The sea? The glassy sea. Line 619: “On the clear hyaline, the glassy sea”… We have our word: hyaline. A word that rhymes with violin. What note does it play?

Is the glassy sea the hyaline? Is it then the high line? It is haline – salty, that is. It may be healing, but it may consume you. Not this sea, though, this glassy sea, this clear hyaline. It is as smooth as water in a glass, and as clear as a looking-glass. It may even reflect.

Which would be why we see the sense and then the same sense again. Hyaline, you see, comes to us from Latin hyalinus, which (as the y should tell you) is a loan from Greek, where the original root is ὕελος huelos ‘glass, crystal’ – a word that Greek may have gotten from Egyptian. A word, then, that has sailed on the Mediterranean, smooth or rough, more than once.

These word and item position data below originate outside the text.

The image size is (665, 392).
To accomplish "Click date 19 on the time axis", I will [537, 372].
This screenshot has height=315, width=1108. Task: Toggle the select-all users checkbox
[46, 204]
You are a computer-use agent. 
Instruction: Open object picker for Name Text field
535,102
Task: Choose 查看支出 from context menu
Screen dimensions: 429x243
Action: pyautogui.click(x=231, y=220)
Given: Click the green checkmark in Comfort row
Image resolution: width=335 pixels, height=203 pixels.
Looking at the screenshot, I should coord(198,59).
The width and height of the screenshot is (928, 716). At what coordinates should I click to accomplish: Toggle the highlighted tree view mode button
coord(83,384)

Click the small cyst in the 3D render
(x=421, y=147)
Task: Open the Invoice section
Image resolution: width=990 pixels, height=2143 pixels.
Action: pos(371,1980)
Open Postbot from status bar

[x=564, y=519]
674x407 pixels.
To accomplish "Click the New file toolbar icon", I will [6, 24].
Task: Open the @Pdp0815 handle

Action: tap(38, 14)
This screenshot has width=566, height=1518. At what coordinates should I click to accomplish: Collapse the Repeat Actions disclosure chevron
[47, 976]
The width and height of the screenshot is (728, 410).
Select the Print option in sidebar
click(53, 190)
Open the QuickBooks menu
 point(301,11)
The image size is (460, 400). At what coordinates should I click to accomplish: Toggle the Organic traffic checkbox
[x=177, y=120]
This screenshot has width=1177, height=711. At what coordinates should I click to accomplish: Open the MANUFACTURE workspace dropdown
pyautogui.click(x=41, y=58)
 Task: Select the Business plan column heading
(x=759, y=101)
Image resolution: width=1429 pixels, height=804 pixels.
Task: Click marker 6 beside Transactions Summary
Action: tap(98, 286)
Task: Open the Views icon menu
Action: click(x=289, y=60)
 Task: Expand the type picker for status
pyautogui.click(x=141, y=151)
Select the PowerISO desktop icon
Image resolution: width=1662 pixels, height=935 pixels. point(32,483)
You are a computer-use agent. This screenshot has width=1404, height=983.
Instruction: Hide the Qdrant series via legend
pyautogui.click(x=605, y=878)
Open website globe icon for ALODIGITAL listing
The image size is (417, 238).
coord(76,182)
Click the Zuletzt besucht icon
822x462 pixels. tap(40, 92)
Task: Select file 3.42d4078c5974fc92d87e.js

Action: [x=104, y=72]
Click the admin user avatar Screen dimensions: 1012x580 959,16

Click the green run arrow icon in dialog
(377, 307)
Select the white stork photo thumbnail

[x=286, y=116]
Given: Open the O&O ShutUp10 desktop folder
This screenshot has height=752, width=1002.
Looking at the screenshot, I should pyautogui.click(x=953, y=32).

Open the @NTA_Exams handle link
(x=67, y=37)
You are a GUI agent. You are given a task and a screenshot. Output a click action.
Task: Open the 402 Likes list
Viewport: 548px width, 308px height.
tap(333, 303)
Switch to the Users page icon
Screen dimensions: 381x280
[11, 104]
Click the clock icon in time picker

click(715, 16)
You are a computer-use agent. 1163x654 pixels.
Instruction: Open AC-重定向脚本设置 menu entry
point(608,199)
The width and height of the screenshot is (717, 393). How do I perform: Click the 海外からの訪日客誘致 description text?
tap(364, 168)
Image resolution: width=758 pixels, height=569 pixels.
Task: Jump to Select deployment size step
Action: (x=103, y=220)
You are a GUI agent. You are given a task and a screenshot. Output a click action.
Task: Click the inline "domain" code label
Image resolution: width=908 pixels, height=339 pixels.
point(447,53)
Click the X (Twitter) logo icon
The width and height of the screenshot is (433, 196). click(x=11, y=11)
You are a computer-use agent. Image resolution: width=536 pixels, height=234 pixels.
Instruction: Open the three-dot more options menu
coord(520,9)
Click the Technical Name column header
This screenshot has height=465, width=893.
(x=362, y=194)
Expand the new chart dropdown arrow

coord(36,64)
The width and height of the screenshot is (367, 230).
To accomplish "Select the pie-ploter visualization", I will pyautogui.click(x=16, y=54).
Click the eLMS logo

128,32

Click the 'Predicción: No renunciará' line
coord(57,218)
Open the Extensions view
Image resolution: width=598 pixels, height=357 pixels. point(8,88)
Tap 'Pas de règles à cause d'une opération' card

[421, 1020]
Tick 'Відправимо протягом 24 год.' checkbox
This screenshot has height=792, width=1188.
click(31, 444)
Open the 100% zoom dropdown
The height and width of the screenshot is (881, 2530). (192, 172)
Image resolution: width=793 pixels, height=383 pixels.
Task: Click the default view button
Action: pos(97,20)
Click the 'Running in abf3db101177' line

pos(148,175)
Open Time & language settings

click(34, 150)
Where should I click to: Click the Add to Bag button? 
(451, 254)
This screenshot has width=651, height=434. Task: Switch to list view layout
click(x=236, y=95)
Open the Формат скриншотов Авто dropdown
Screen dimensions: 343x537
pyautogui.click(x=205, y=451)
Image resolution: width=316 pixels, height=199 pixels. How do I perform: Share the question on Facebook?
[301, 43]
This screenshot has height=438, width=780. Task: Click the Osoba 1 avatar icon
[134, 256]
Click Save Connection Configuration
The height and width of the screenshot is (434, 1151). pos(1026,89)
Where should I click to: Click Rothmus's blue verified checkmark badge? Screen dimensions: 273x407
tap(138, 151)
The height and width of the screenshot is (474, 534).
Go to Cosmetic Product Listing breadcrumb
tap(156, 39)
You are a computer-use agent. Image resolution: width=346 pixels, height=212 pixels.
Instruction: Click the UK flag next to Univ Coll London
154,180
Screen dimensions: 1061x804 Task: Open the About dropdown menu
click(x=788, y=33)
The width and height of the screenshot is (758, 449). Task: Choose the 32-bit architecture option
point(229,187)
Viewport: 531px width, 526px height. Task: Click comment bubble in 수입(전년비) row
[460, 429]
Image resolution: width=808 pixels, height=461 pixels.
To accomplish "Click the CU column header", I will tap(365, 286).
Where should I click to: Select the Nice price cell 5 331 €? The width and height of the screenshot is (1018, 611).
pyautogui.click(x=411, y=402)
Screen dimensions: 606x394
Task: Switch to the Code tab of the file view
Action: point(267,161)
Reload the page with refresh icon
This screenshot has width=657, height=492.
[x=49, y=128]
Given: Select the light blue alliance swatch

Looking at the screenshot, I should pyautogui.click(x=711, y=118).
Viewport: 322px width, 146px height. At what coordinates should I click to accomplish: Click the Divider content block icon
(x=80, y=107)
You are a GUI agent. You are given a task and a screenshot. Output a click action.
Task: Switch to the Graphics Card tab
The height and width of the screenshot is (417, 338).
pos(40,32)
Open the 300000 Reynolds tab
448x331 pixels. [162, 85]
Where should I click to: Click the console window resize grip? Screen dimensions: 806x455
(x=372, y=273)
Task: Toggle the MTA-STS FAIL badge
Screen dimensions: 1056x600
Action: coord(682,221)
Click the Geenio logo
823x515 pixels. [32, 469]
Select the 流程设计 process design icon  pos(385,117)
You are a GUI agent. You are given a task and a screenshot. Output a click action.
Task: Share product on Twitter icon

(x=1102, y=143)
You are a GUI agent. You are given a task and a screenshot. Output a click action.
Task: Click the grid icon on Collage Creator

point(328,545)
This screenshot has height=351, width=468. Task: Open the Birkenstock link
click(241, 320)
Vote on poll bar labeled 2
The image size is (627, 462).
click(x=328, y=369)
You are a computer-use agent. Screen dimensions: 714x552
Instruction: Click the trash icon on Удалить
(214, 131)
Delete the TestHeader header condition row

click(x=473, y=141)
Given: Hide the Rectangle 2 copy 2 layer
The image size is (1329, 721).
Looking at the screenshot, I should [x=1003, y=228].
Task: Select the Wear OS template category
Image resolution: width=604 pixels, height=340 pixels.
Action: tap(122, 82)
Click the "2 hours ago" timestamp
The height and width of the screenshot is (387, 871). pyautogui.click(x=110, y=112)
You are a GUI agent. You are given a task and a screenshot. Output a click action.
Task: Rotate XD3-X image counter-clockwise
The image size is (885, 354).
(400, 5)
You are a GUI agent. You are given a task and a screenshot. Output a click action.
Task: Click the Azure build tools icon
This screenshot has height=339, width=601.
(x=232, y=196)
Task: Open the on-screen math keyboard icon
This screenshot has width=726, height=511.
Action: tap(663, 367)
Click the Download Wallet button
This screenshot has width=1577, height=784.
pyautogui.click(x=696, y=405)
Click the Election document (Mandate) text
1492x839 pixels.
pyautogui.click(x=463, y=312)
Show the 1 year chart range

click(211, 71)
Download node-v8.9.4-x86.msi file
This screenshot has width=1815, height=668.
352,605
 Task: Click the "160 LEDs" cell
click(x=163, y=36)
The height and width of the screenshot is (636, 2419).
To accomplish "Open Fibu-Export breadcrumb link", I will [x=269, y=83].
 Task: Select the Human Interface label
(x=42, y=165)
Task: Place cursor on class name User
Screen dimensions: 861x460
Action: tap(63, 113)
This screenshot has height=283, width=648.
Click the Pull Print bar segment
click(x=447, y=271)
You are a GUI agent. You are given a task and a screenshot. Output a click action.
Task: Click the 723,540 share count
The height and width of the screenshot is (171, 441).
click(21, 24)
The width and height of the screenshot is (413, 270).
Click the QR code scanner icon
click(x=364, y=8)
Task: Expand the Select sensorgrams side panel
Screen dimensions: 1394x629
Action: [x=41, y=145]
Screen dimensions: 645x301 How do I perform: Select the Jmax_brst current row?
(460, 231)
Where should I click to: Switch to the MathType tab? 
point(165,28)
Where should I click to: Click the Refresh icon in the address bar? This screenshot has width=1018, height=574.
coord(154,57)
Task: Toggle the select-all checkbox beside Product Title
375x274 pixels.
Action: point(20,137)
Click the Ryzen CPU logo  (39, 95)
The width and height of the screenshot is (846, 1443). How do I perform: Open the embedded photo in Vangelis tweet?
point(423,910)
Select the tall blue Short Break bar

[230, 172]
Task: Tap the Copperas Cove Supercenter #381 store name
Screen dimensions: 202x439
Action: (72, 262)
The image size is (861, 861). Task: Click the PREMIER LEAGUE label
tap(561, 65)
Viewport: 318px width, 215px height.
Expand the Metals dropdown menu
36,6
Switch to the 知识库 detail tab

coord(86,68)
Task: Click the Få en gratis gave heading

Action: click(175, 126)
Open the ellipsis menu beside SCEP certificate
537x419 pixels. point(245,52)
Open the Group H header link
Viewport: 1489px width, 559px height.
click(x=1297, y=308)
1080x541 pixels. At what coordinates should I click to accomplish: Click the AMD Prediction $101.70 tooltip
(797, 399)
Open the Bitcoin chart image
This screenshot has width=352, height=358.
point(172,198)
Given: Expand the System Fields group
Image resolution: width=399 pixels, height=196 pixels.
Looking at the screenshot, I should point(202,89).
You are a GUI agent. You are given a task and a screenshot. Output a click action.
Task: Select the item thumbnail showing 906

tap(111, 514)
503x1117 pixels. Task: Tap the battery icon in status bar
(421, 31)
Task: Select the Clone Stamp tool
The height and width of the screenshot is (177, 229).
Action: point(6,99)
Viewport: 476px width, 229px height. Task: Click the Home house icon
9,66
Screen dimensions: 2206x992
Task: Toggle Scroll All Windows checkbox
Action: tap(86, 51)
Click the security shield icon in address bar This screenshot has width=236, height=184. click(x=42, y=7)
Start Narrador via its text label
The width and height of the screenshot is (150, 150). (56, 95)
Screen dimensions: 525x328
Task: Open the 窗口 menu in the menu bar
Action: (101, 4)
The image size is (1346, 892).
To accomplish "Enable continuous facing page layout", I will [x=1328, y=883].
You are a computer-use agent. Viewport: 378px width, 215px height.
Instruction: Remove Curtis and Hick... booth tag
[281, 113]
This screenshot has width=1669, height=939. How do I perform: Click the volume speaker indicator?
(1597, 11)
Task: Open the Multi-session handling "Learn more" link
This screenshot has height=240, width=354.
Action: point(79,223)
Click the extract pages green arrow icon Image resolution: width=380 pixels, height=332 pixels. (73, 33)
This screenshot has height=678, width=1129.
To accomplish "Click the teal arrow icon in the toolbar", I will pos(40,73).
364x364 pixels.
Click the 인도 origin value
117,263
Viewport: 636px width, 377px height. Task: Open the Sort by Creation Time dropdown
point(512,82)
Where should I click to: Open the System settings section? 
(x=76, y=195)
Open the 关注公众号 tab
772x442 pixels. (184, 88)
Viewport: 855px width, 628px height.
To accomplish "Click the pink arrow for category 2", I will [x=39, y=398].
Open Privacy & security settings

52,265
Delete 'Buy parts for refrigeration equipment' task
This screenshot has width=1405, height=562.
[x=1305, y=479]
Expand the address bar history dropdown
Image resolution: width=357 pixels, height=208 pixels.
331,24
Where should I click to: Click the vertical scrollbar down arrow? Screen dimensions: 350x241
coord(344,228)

Glass and glass again. Elegant variation, ramified repetition. Use of a fine and pricey word, and then explanation of it with plainer stock. And that poetic trick of taking an adjective and using it as a substantive noun. Milton was not the only to use hyaline this way, though perhaps the first, but its longer and fuller history in English is as an adjective. It means, as the OED says, “Resembling glass, transparent as glass, glassy, crystalline, vitreous.”

Transparent not as the pages of a book, nor as an old and foxy word that requires looking up, but as plain text that, once read, shines an image into your mind. Or as a camera lens, letting the image pass through and be recorded to be re-presented to your own eyes, with their lenses and their vitreous fluid. And, so launched, it sails on them.